Exercise.
Each line of the entries that contains the word "agent" adds one. Reply with the resulting number only.

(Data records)
= = =

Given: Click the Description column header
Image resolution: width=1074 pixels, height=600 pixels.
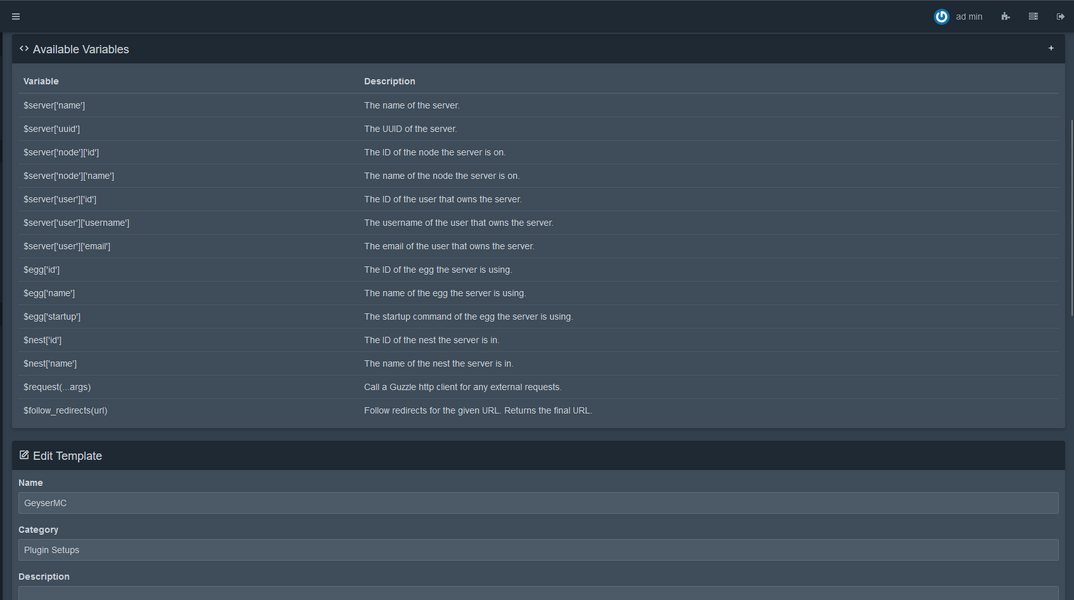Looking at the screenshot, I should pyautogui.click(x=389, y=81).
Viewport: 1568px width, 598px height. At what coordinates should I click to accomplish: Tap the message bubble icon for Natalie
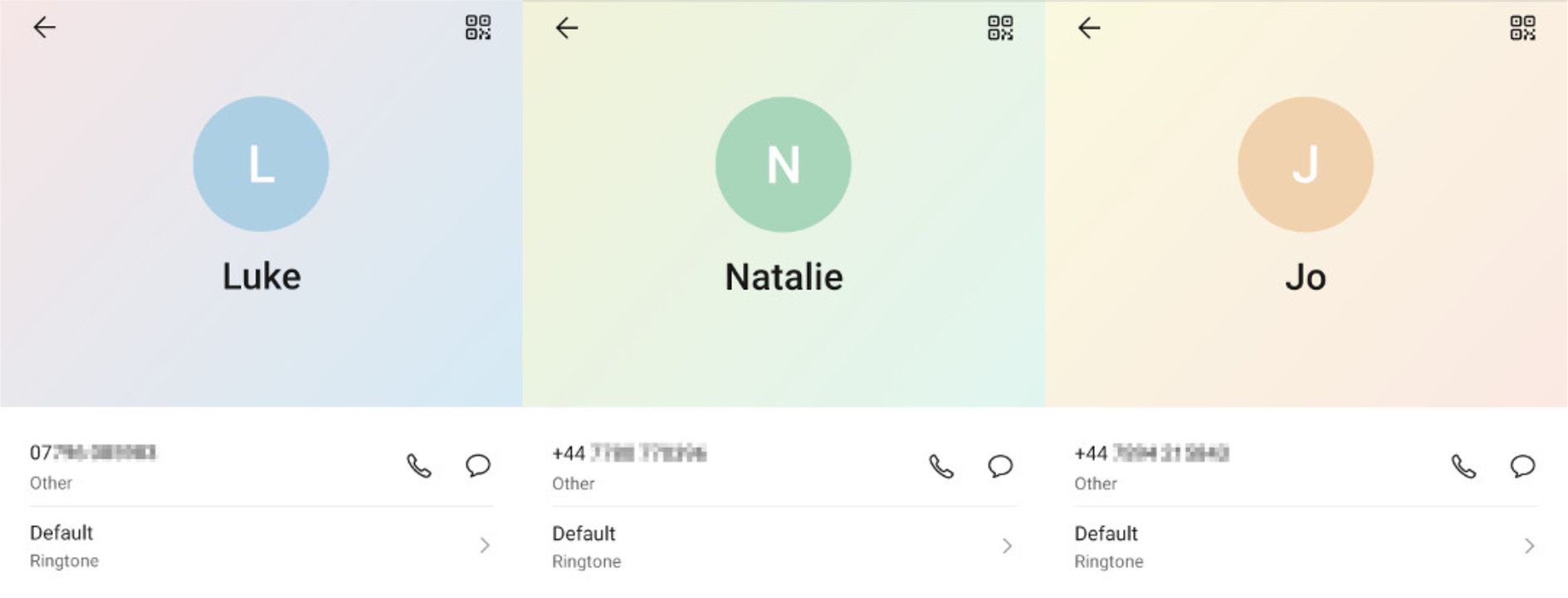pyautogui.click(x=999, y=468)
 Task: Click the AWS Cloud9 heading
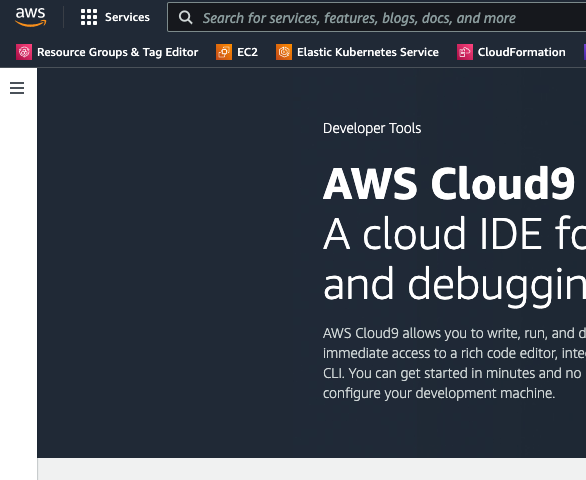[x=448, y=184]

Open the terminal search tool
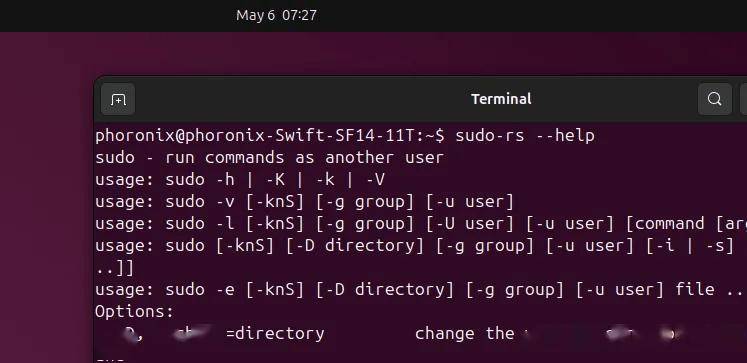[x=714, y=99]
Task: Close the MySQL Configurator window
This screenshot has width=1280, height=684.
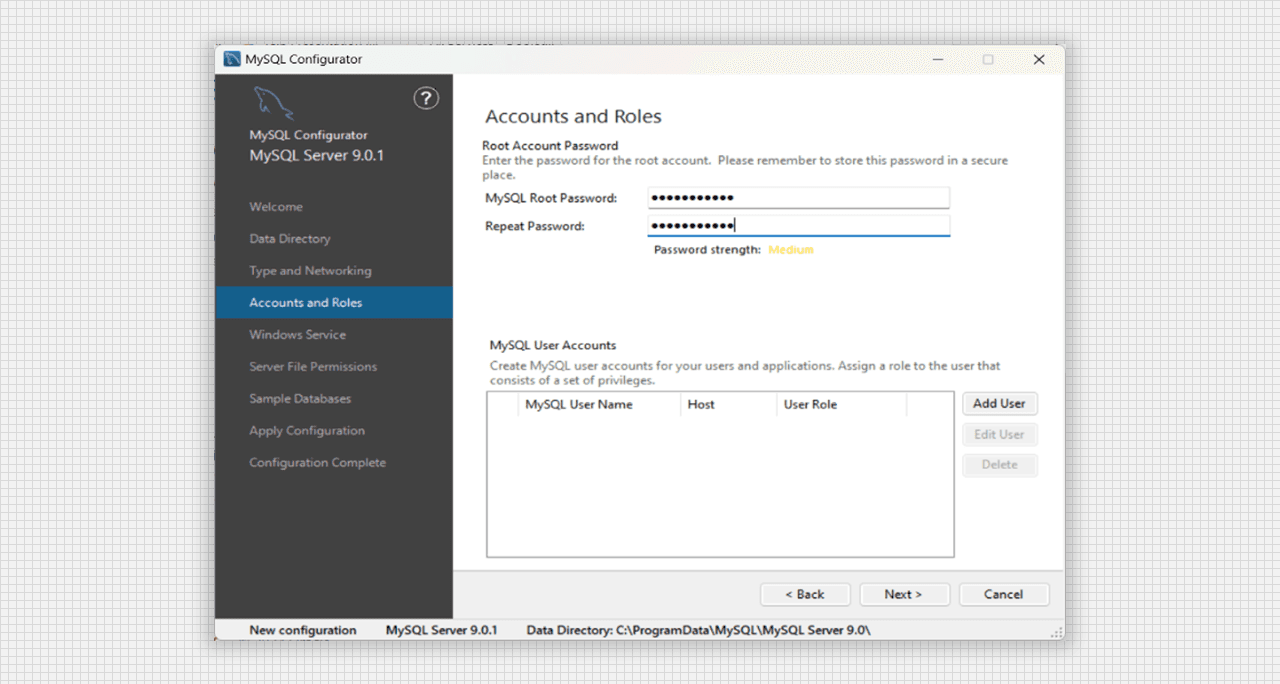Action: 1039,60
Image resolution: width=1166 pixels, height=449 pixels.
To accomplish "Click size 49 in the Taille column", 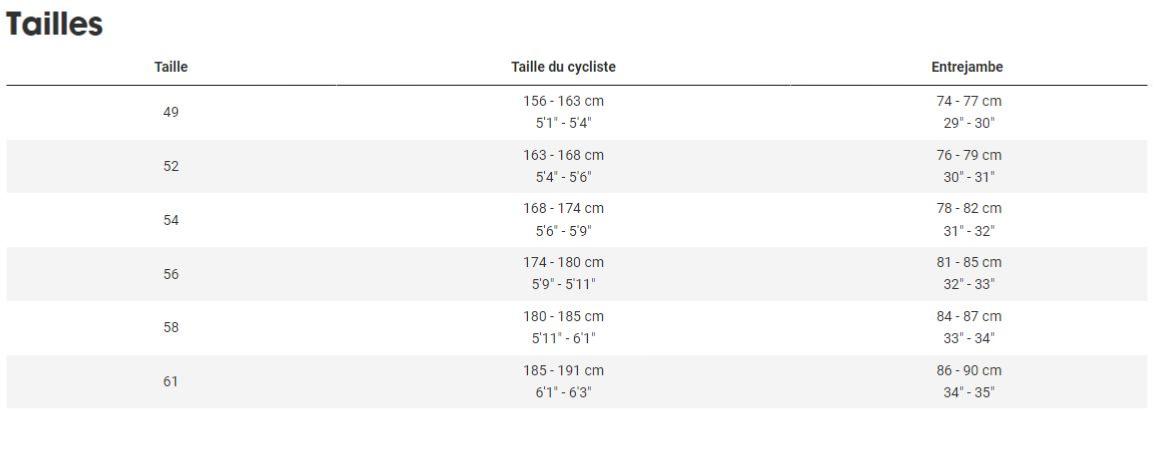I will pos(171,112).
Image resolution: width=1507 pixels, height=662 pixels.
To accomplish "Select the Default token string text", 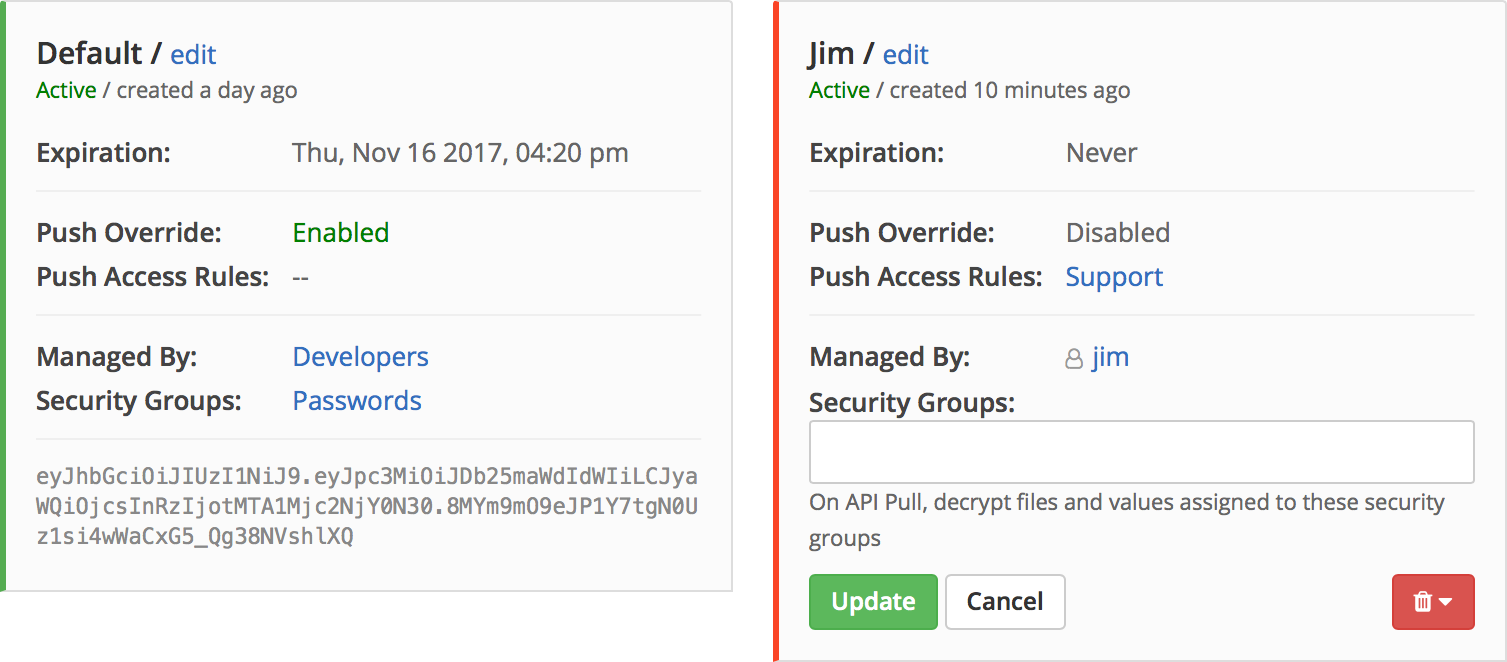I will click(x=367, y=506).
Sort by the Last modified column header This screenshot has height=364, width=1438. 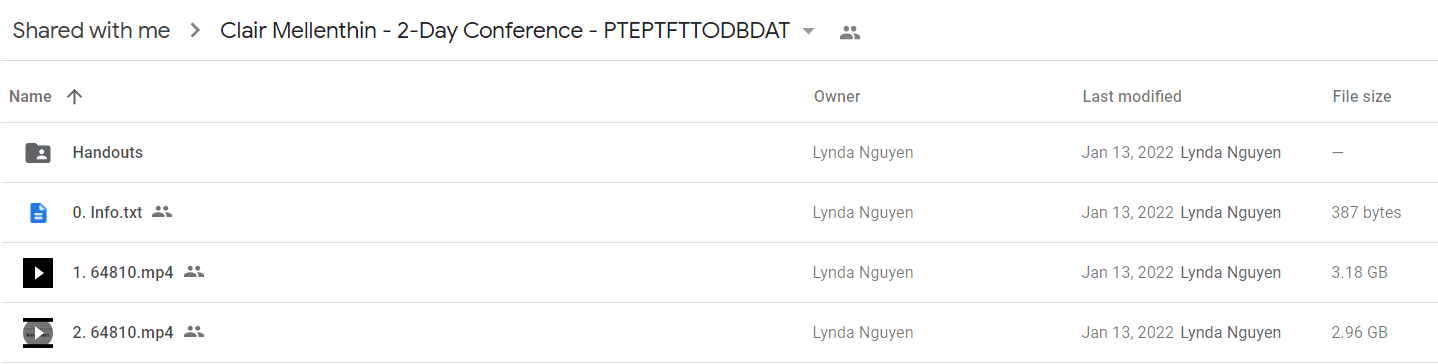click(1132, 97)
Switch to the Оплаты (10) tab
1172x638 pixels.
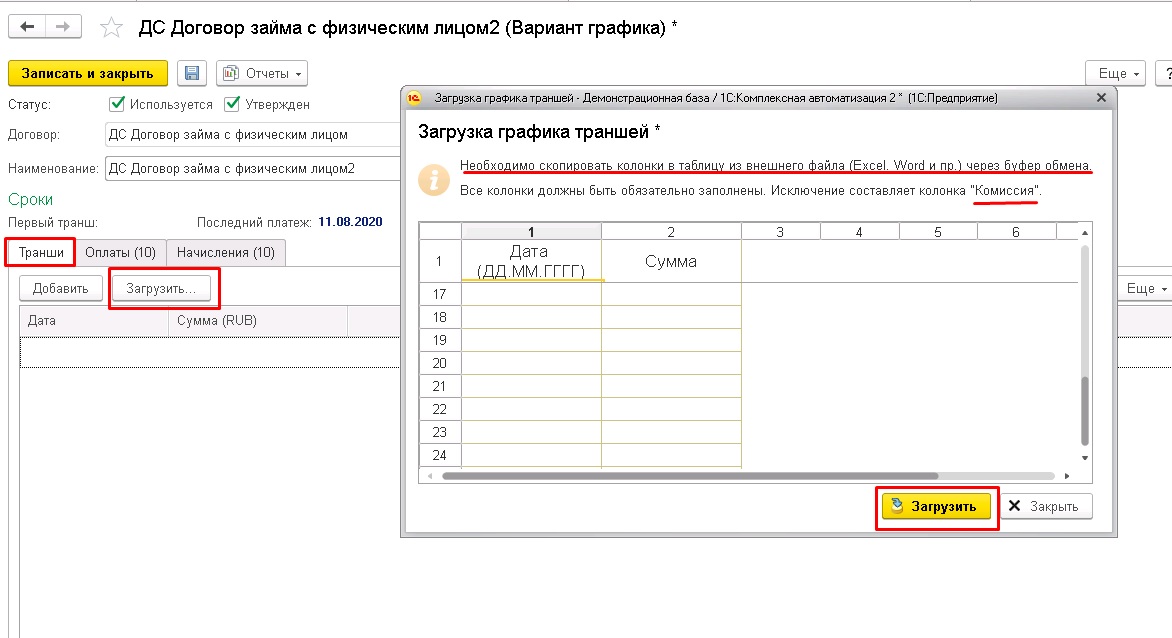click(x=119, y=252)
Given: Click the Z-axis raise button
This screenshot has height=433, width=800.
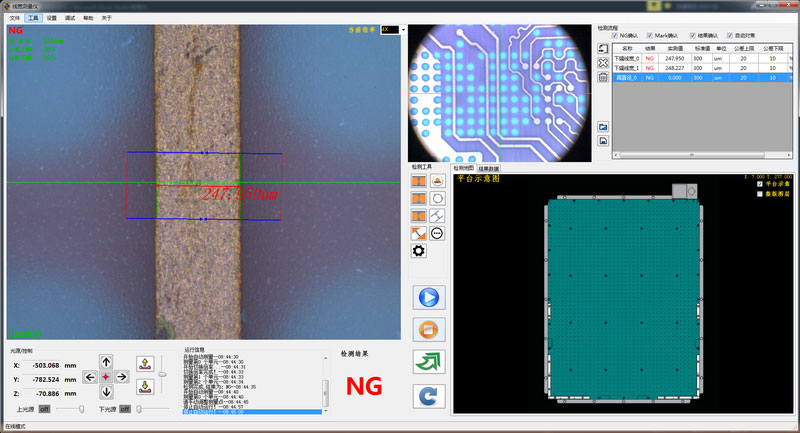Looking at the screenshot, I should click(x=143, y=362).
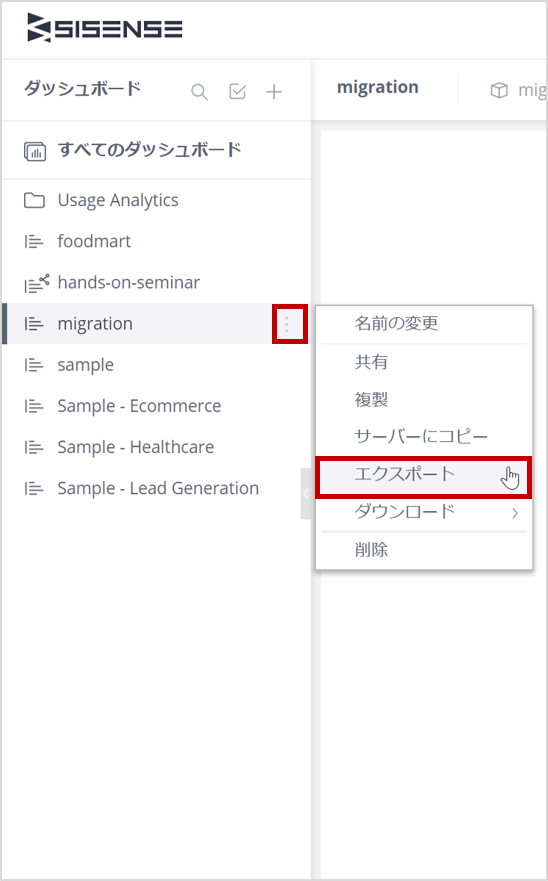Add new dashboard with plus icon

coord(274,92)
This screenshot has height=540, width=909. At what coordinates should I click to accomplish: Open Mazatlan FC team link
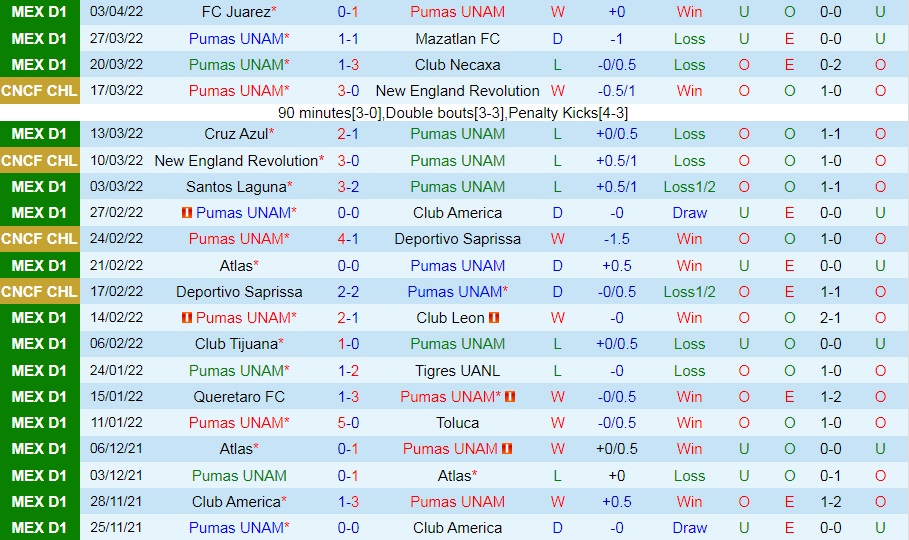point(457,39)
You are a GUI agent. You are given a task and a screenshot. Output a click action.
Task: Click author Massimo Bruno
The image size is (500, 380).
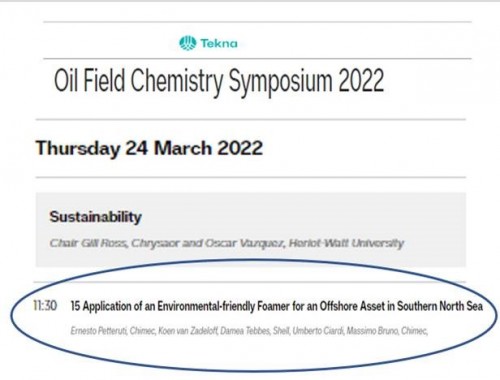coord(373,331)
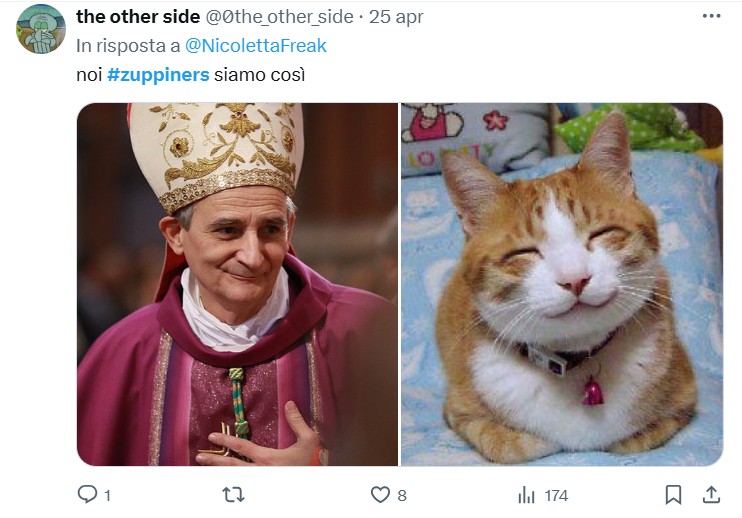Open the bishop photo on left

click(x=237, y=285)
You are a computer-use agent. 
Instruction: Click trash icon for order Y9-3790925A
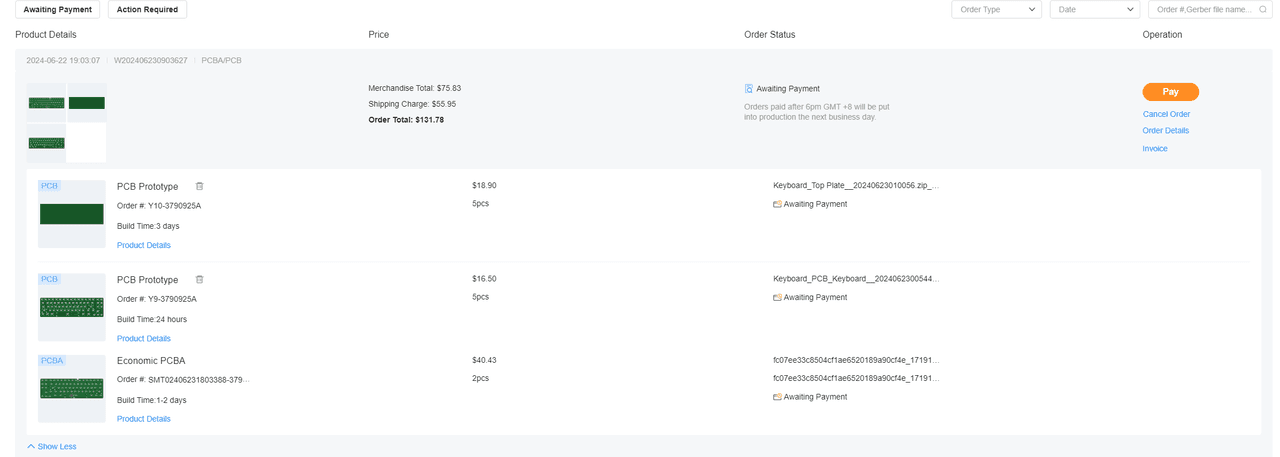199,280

= = =

Answer for this exercise.
2